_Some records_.
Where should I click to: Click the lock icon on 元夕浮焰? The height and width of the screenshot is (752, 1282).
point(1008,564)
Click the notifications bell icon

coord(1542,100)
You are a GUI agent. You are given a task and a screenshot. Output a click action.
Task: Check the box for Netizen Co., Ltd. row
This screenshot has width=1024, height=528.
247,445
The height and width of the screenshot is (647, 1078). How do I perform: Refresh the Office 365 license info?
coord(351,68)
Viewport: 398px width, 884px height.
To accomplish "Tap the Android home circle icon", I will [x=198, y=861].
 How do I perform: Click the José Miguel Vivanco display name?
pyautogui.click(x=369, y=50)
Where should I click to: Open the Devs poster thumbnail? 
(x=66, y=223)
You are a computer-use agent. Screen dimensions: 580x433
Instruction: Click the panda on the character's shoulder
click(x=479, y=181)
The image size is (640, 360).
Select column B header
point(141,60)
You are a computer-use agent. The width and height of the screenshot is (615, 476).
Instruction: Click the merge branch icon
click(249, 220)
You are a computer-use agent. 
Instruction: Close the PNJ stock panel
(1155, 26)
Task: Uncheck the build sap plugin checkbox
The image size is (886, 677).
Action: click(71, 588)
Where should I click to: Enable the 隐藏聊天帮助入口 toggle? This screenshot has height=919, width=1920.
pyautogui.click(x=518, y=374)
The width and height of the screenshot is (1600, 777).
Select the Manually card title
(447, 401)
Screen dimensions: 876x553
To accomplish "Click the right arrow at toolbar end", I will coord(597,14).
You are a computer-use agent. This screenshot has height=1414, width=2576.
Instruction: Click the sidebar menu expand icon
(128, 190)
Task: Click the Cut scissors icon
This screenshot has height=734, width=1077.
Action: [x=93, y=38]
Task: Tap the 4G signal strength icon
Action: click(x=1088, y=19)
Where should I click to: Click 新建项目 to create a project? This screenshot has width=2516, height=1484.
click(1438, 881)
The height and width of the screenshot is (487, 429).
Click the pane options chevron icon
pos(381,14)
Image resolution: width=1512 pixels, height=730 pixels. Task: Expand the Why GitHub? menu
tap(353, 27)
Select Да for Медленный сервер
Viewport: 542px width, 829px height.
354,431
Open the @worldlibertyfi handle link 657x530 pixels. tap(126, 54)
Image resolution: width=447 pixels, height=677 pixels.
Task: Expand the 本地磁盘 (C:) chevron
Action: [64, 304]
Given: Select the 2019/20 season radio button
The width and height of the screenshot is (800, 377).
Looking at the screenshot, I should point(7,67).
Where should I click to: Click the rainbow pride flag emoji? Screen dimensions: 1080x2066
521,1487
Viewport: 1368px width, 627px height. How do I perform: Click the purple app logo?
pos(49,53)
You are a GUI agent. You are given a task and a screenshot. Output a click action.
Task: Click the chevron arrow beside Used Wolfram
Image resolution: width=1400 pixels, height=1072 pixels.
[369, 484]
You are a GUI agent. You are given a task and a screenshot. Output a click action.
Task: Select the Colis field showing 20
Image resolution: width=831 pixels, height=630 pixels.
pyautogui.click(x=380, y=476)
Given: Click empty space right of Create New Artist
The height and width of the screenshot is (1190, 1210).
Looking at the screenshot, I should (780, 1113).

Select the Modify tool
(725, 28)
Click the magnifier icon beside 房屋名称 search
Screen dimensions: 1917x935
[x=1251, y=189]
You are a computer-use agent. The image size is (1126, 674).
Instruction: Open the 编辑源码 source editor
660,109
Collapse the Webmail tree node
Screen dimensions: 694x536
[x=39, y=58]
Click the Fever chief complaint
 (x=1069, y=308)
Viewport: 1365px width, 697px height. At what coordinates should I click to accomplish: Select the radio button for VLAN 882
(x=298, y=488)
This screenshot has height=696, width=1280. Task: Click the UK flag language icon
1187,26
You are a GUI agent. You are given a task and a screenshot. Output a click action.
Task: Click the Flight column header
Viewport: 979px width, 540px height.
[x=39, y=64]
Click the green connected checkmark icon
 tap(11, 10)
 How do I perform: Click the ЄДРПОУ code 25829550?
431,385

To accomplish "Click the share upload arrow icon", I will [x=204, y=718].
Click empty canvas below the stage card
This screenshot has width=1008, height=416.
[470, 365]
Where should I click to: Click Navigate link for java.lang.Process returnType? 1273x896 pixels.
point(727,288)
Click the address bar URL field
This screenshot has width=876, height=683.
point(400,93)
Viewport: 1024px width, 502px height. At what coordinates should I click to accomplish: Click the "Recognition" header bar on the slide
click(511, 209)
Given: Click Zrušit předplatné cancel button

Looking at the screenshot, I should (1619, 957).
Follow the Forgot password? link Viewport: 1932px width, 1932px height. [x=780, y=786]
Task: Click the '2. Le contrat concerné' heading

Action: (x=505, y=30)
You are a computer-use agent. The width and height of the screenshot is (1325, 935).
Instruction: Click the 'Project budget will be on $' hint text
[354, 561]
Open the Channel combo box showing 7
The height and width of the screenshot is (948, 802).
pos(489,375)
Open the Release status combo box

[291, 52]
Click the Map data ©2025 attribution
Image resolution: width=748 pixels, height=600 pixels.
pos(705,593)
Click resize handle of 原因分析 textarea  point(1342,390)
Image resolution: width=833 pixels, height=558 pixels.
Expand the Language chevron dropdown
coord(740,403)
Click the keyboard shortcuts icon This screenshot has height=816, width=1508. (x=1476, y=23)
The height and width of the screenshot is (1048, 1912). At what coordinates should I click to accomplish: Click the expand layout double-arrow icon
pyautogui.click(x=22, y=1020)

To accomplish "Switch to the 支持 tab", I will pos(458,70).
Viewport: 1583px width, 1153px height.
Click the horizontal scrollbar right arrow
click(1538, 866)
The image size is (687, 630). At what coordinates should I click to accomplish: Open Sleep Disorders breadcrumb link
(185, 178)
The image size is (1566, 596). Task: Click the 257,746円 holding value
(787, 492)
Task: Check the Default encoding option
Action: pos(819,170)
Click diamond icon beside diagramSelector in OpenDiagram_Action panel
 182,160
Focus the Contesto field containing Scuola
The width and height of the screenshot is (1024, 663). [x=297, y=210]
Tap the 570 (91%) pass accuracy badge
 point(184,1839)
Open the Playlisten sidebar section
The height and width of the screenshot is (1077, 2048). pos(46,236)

_GIVEN EXERCISE_.
Please rewrite the material above, changing every "computer-use agent" to "screen-control agent" and leaving everything else as it is.

_EXERCISE SOLUTION_.
Where should I click to: Click the lock icon on 元夕浮焰? The height and width of the screenshot is (752, 1282).
point(1008,564)
Click the notifications bell icon

coord(1542,100)
You are a GUI agent. You are given a task and a screenshot. Output a click action.
Task: Check the box for Netizen Co., Ltd. row
This screenshot has width=1024, height=528.
247,445
The height and width of the screenshot is (647, 1078). How do I perform: Refresh the Office 365 license info?
coord(351,68)
Viewport: 398px width, 884px height.
To accomplish "Tap the Android home circle icon", I will [x=198, y=861].
 How do I perform: Click the José Miguel Vivanco display name?
pyautogui.click(x=369, y=50)
Where should I click to: Open the Devs poster thumbnail? 
(x=66, y=223)
You are a screen-control agent. Screen dimensions: 580x433
Instruction: Click the panda on the character's shoulder
click(x=479, y=181)
The image size is (640, 360).
Select column B header
point(141,60)
You are a screen-control agent. The width and height of the screenshot is (615, 476).
Instruction: Click the merge branch icon
click(249, 220)
You are a screen-control agent. 
Instruction: Close the PNJ stock panel
(1155, 26)
Task: Uncheck the build sap plugin checkbox
The image size is (886, 677).
Action: click(71, 588)
Where should I click to: Enable the 隐藏聊天帮助入口 toggle? This screenshot has height=919, width=1920.
pyautogui.click(x=518, y=374)
The width and height of the screenshot is (1600, 777).
Select the Manually card title
(447, 401)
Screen dimensions: 876x553
To accomplish "Click the right arrow at toolbar end", I will coord(597,14).
You are a screen-control agent. This screenshot has height=1414, width=2576.
Instruction: Click the sidebar menu expand icon
(128, 190)
Task: Click the Cut scissors icon
This screenshot has height=734, width=1077.
Action: [x=93, y=38]
Task: Tap the 4G signal strength icon
Action: click(x=1088, y=19)
Where should I click to: Click 新建项目 to create a project? This screenshot has width=2516, height=1484.
click(1438, 881)
The height and width of the screenshot is (487, 429).
Click the pane options chevron icon
pos(381,14)
Image resolution: width=1512 pixels, height=730 pixels. Task: Expand the Why GitHub? menu
tap(353, 27)
Select Да for Медленный сервер
Viewport: 542px width, 829px height.
354,431
Open the @worldlibertyfi handle link 657x530 pixels. tap(126, 54)
Image resolution: width=447 pixels, height=677 pixels.
Task: Expand the 本地磁盘 (C:) chevron
Action: [64, 304]
Given: Select the 2019/20 season radio button
The width and height of the screenshot is (800, 377).
Looking at the screenshot, I should point(7,67).
Where should I click to: Click the rainbow pride flag emoji? Screen dimensions: 1080x2066
521,1487
Viewport: 1368px width, 627px height. How do I perform: Click the purple app logo?
pos(49,53)
You are a GUI agent. You are given a task and a screenshot. Output a click action.
Task: Click the chevron arrow beside Used Wolfram
Image resolution: width=1400 pixels, height=1072 pixels.
[369, 484]
You are a GUI agent. You are given a task and a screenshot. Output a click action.
Task: Select the Colis field showing 20
Image resolution: width=831 pixels, height=630 pixels.
pyautogui.click(x=380, y=476)
Given: Click empty space right of Create New Artist
The height and width of the screenshot is (1190, 1210).
Looking at the screenshot, I should (780, 1113).

Select the Modify tool
(725, 28)
Click the magnifier icon beside 房屋名称 search
Screen dimensions: 1917x935
[x=1251, y=189]
You are a screen-control agent. The image size is (1126, 674).
Instruction: Open the 编辑源码 source editor
660,109
Collapse the Webmail tree node
Screen dimensions: 694x536
[x=39, y=58]
Click the Fever chief complaint
 (x=1069, y=308)
Viewport: 1365px width, 697px height. At what coordinates should I click to accomplish: Select the radio button for VLAN 882
(x=298, y=488)
This screenshot has height=696, width=1280. Task: Click the UK flag language icon
1187,26
You are a GUI agent. You are given a task and a screenshot. Output a click action.
Task: Click the Flight column header
Viewport: 979px width, 540px height.
[x=39, y=64]
Click the green connected checkmark icon
 tap(11, 10)
 How do I perform: Click the ЄДРПОУ code 25829550?
431,385

To accomplish "Click the share upload arrow icon", I will [x=204, y=718].
Click empty canvas below the stage card
This screenshot has width=1008, height=416.
[470, 365]
Where should I click to: Click Navigate link for java.lang.Process returnType? 1273x896 pixels.
point(727,288)
Click the address bar URL field
This screenshot has width=876, height=683.
point(400,93)
Viewport: 1024px width, 502px height. At what coordinates should I click to accomplish: Click the "Recognition" header bar on the slide
click(511, 209)
Given: Click Zrušit předplatné cancel button

Looking at the screenshot, I should (1619, 957).
Follow the Forgot password? link Viewport: 1932px width, 1932px height. [x=780, y=786]
Task: Click the '2. Le contrat concerné' heading

Action: (x=505, y=30)
You are a screen-control agent. The width and height of the screenshot is (1325, 935).
Instruction: Click the 'Project budget will be on $' hint text
[354, 561]
Open the Channel combo box showing 7
The height and width of the screenshot is (948, 802).
pos(489,375)
Open the Release status combo box

[291, 52]
Click the Map data ©2025 attribution
Image resolution: width=748 pixels, height=600 pixels.
pos(705,593)
Click resize handle of 原因分析 textarea  point(1342,390)
Image resolution: width=833 pixels, height=558 pixels.
Expand the Language chevron dropdown
coord(740,403)
Click the keyboard shortcuts icon This screenshot has height=816, width=1508. (x=1476, y=23)
The height and width of the screenshot is (1048, 1912). At what coordinates should I click to accomplish: Click the expand layout double-arrow icon
pyautogui.click(x=22, y=1020)

To accomplish "Switch to the 支持 tab", I will pos(458,70).
Viewport: 1583px width, 1153px height.
Click the horizontal scrollbar right arrow
click(1538, 866)
The image size is (687, 630). At what coordinates should I click to accomplish: Open Sleep Disorders breadcrumb link
(185, 178)
The image size is (1566, 596). Task: Click the 257,746円 holding value
(787, 492)
Task: Check the Default encoding option
Action: pos(819,170)
Click diamond icon beside diagramSelector in OpenDiagram_Action panel
 182,160
Focus the Contesto field containing Scuola
The width and height of the screenshot is (1024, 663). [x=297, y=210]
Tap the 570 (91%) pass accuracy badge
 point(184,1839)
Open the Playlisten sidebar section
The height and width of the screenshot is (1077, 2048). pos(46,236)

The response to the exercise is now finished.